If you hostas have been infected by leaf spot, then they will be best treated with a fungicide. Be sure to follow the directions on the package for proper use!

How do I get rid of yellowing leaves?

There are a variety of reasons that your plant would become yellow and a variety of treatments too. In some cases, the color change is a good thing! When yellowing occurs in the center of the plant, it is best to leave it because this means that your hosta may be preparing for an early summer bloom.
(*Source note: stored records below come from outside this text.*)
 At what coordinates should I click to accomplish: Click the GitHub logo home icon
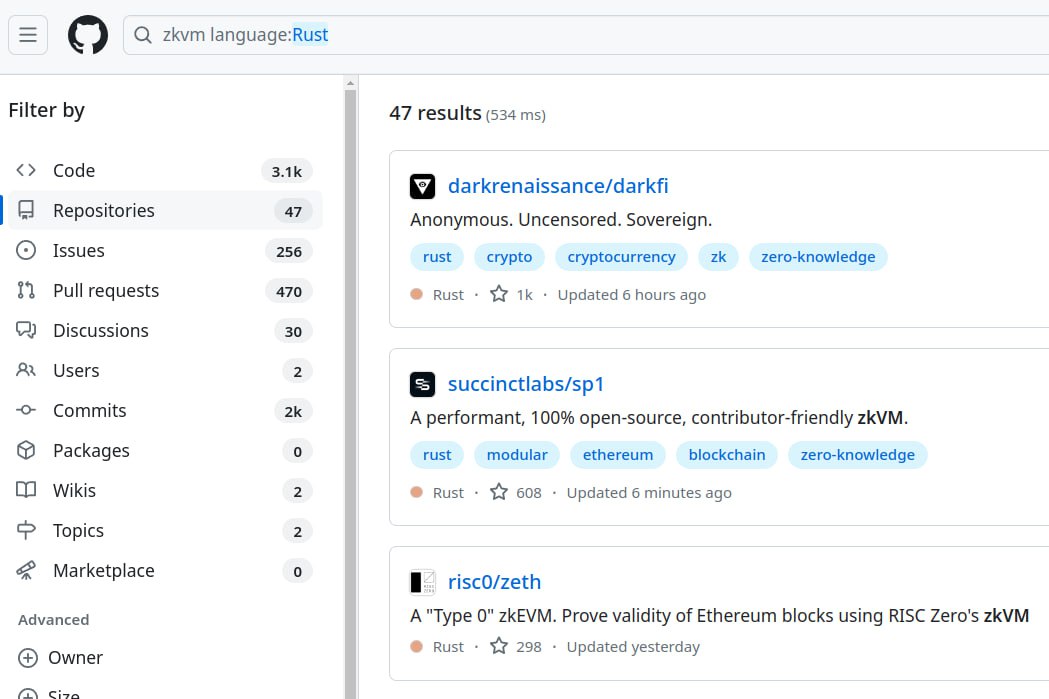tap(87, 35)
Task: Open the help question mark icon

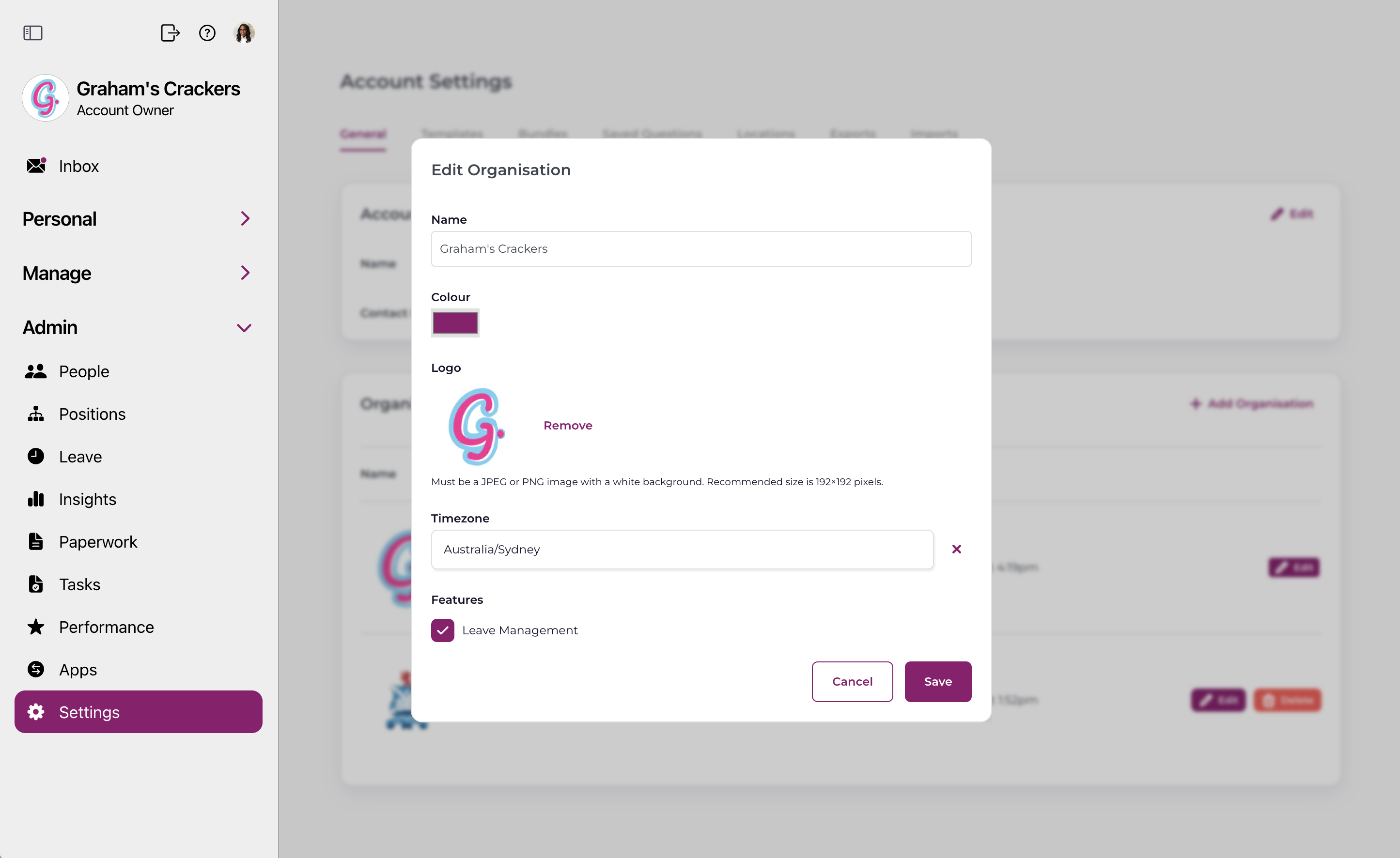Action: pyautogui.click(x=207, y=33)
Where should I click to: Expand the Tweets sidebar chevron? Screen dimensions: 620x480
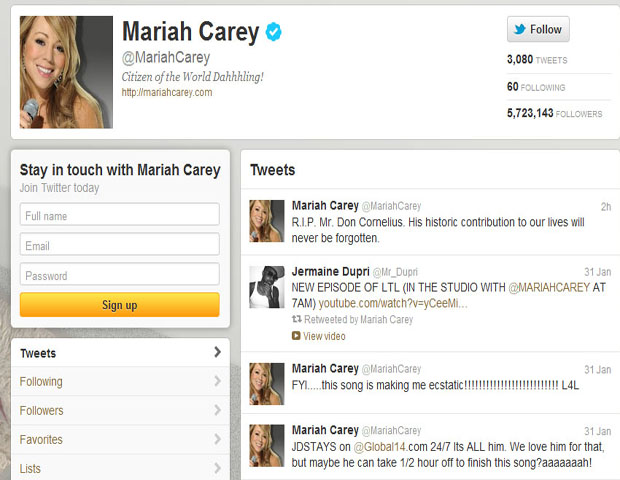217,352
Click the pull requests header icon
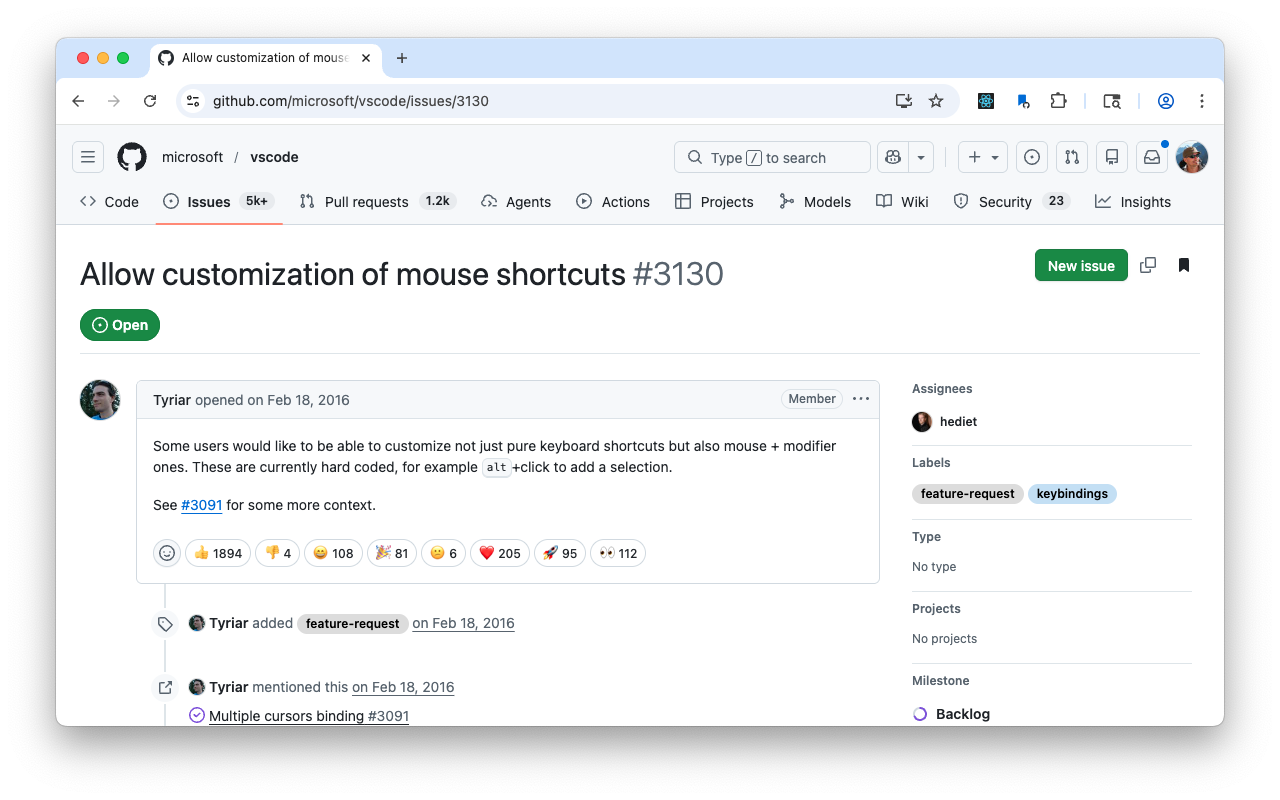The image size is (1280, 800). (1072, 157)
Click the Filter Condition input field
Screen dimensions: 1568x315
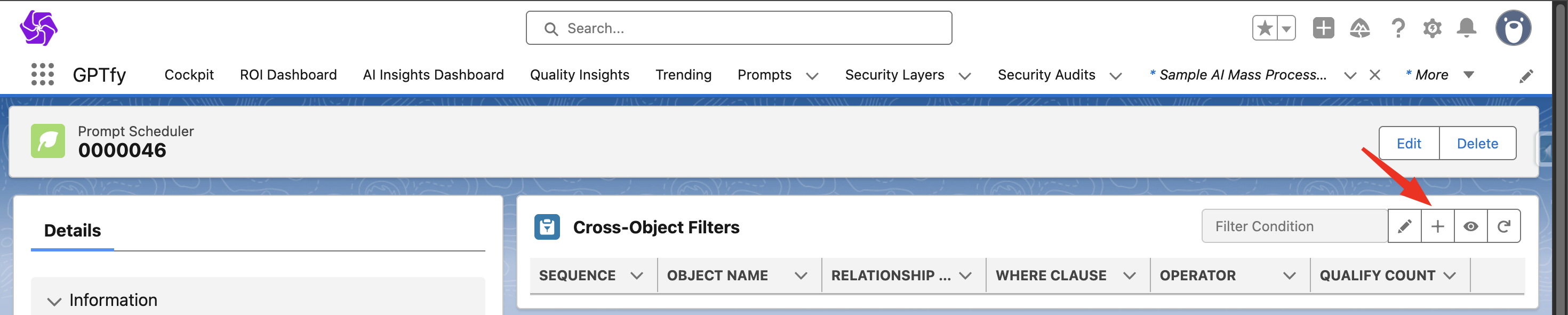[1294, 227]
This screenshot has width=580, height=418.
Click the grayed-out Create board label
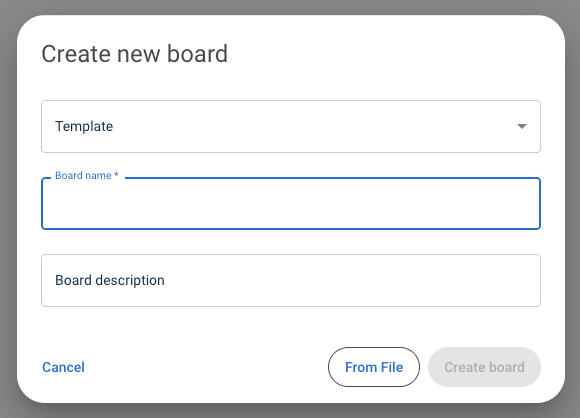(484, 367)
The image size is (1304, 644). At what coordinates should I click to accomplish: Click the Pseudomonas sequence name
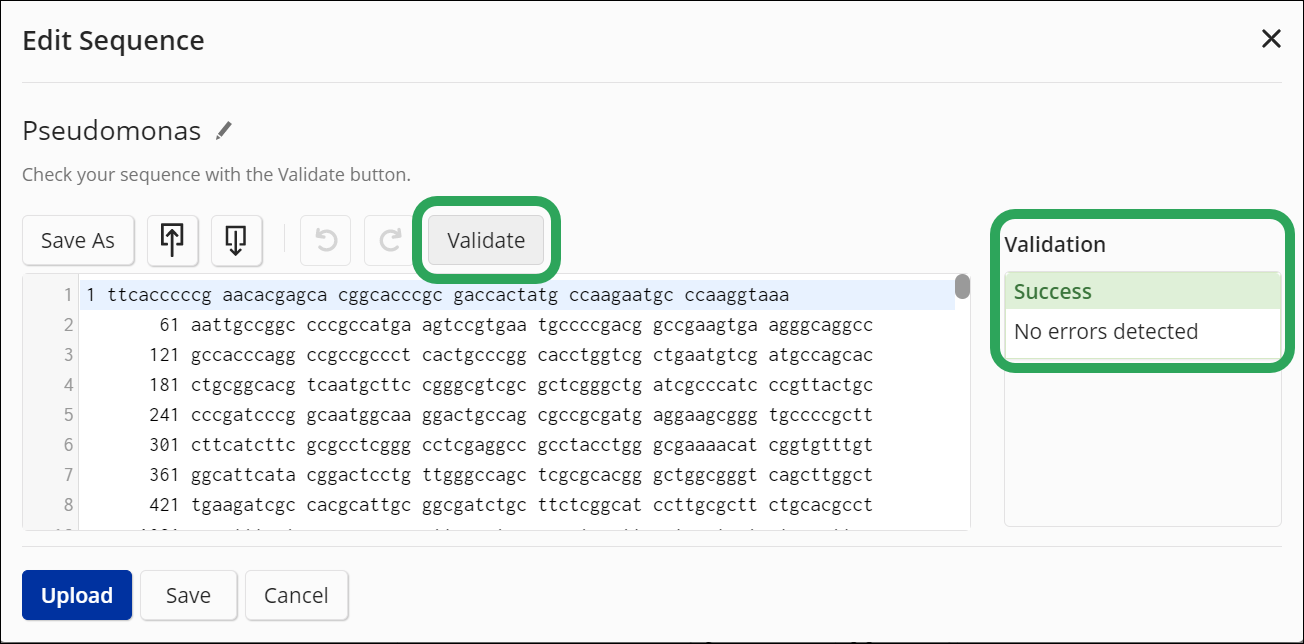click(x=111, y=131)
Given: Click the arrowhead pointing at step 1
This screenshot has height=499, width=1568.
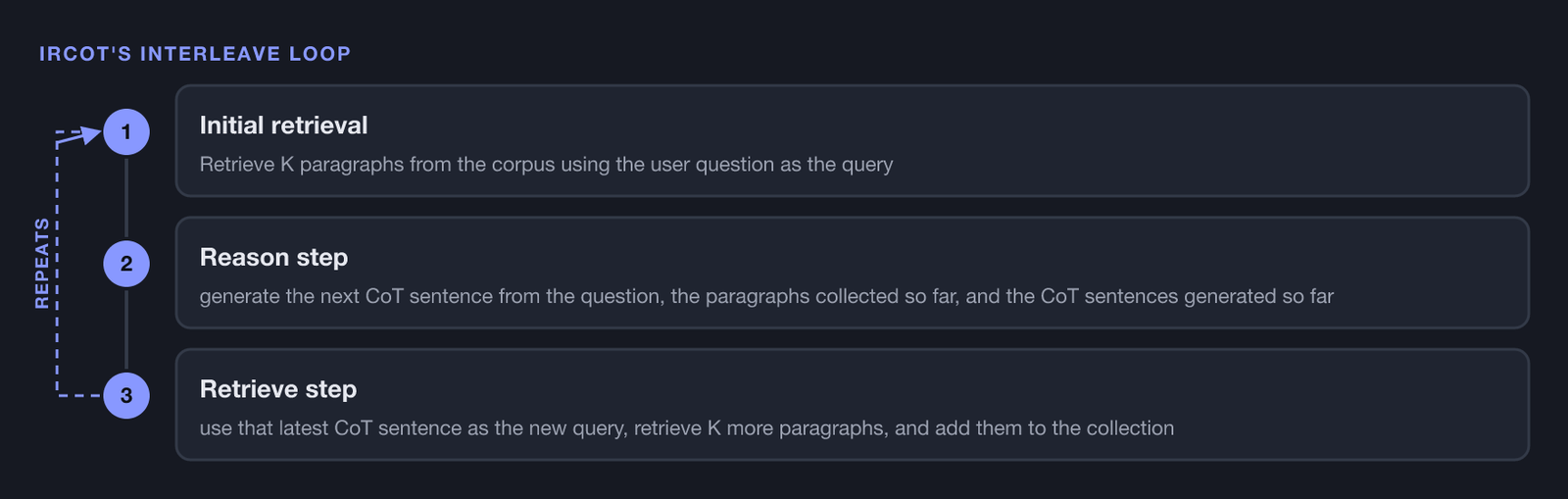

Your Hosta will start sending up green shoots and flowers from around its center stalk once you see this color change. Then, you’ll have another chance to enjoy its beautiful blooms.

If the yellowing occurs along the edges of your plant or in between new growth, it is probably best to try and treat it.

What kind of fertilizer should I use on my Hosta?

A granular all-purpose fertilizer containing high levels of nitrogen can be sprinkled around your hosta in late spring every three months. Slow release fertilizers are best, because they will feed your plant for a longer period of time. This will give it the opportunity to grow larger without becoming leggy and can help prevent leaf spot too!

Conclusion

There are many ways to plant your Hostas and a variety of choices on what type of fertilizer you would like to use on them too. The most important thing is that you enjoy the natural beauty that they add to your property! Hostas are fun, easy plants to grow and will bring an element of surprise and delight every time you look at them!